▶ Enunciado 1
Reproduza o trecho sobre tributação do comércio eletrônico entre "Aqui repousa a" e "propostas acima elencadas.", inclusive, substituindo "doutrina" por "literatura especializada".
▶ Enunciado 2
No trecho sobre tributação do comércio eletrônico, segundo Portella, além de ineficaz, como o Bit Tax apareceria?
▶ Enunciado 3
Continue o texto sobre tributação do comércio eletrônico a partir da última frase apresentada.

━━ Trecho do documento

Mas não bastaria apenas uma rígida fiscalização, como também é necessária a previsão legal de algum tributo prevendo esta forma de tributação. Este novo tributo deverá incidir sobre as operações comerciais realizadas pela internet, atendendo os anseios sociais de equidade interpessoal e internacional, eficiência econômica, neutralidade competitiva, aceitação internacional, eficácia fiscal, simplicidade, baixo custo operacional, certeza legal e flexibilidade para adaptação ao desenvolvimento tecnológico estrutural.

Esta proposta é criticada por vários autores, pois, conforme afirma Lanari (2005, p. 170), "não se deve admitir nenhum tipo de tributo exclusivamente para o ambiente da internet, em que pese a relativa facilidade de se instituir um bit tax [06]". Portella (2007, p. 135) corrobora tal entendimento, ao afirmar que "o Bit Tax, "ademais de ineficaz, apareceria como um entrave ao desenvolvimento do comércio eletrônico".

Ocorre que, como já visto, as diretrizes internacionais repudiam a criação de um imposto exclusivo para o comércio eletrônico. Tal forma de controle da internet permitiria, ainda, o fácil desenvolvimento da censura e controle dos acessos, isso sem falar na tão temida violação da privacidade e da intimidade dos internautas.

6.3 ADEQUAÇÃO DO MODELO TRADICIONAL

Aqui repousa a grande maioria da doutrina. O motivo para tal consenso reside no realismo dos estudiosos, pois é muito mais fácil acreditar na evolução progressiva da legislação do que em uma mudança radical no sistema, que é o que exigem as propostas acima elencadas.

O Direito, como já visto, possui uma ampla capacidade de adequar-se as novas situações. Tal evolução, segundo Braghetta (2003, p. 73), não possui nenhuma menção explícita na Lei Maior, mas "a tributação de comércio que se dê pela forma eletrônica, per se, não motiva nem impede a arrecadação de receitas das operações oriundas dessa novel relação mercantil com base nos moldes atuais".

━━━━
━━ Linhas de dados

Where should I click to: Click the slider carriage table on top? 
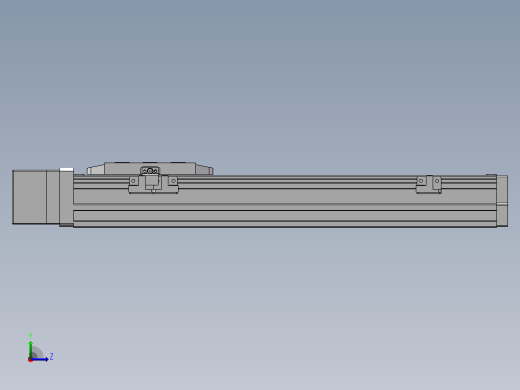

━━━━

▶ Resposta final 1
Aqui repousa a grande maioria da literatura especializada. O motivo para tal consenso reside no realismo dos estudiosos, pois é muito mais fácil acreditar na evolução progressiva da legislação do que em uma mudança radical no sistema, que é o que exigem as propostas acima elencadas.

▶ Resposta final 2
Como um entrave ao desenvolvimento do comércio eletrônico.

▶ Resposta final 3
Portella (2007, p. 137), defende esta teoria, pois, segundo ele, é a que mais se adapta aos princípios gerais de tributação eletrônica fixadas pelos organismos internacionais. Em suas palavras, "o mais adequado é optar pela aplicação do regime tributário vigente, com adaptações potnuais quando sejam imprescindíveis". De acordo com Lanari (2005, p. 241), "os ordenamentos tributários podem e devem ser adaptados às peculiaridades do comércio eletrônico, sem a necessidade de criação de nenhum tributo novo e exclusivo". Braghetta (2003, p. 137) também assim conclui:

Acreditamos que tanto as normas jurídicas de direito público interno como os conceitos tradicionais de fiscalidade internacional existentes são, ressalvados um ou outro aspecto, suficientes e adequados também para a tributação dessa nova maneira de circular mercadorias.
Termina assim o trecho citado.